And, when he did, he said, "The first thing you need to get through that beautifully thick cranium of yours is that I did love *you*. I still do. I will always love you. Second, I didn't want to leave you, Tempe. I didn't. I didn't want to go. I didn't want to leave you... but, it wasn't my call."

I sighed heavily and shook my head. "Don't you dare try to blame this on some imaginary deity. If there was a God, he wouldn't have done this. He wouldn't have taken you away. He would have let you stay here, stay here with me. He wouldn't have made you leave me. He would have made sure that we had enough time. I wouldn't have run out of time. Again. I just wouldn't. If a deity like God existed, he wouldn't be so cruel to do that to me again. I was so happy with you."

"You were healing-"

"No. I was happy with you. And... I didn't have enough time. If there was a God, I would have had enough time to love you, admit to myself that I loved you, and wasn't just using you. God, how could you love me... and I didn't. I couldn't. But, if I knew what was happening, I would have tried harder. I would have tried to love you."

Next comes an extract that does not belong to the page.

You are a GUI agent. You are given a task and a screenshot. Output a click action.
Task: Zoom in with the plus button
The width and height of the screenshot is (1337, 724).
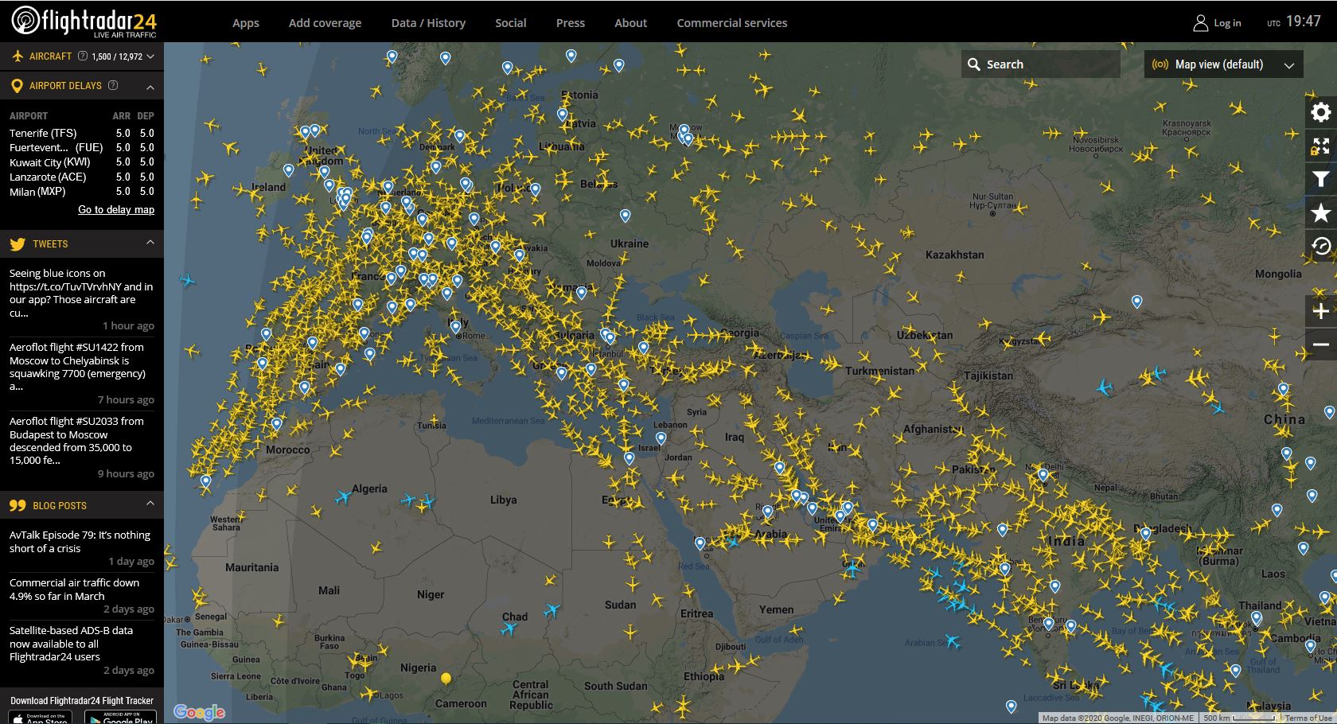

"You did," Wendall chuckled.

Brennan shook her head in a rapid motion. "No. No... I... I used you, Wendall. I couldn't love you. I wasn't... I'm just not like that. I-"

"Tempe, please, just shut up for a second, huh?" Wendall said. He pointed at her head and said, "You are one of the most brilliant people I've ever met, and on matters of the head, there aren't a lot of people that have got anything on you. But," he stopped and then pointed at her heart, "But, when it comes to that thing there, you're just going to have to trust me. You didn't use me... not really. And, in your own way, you did love me."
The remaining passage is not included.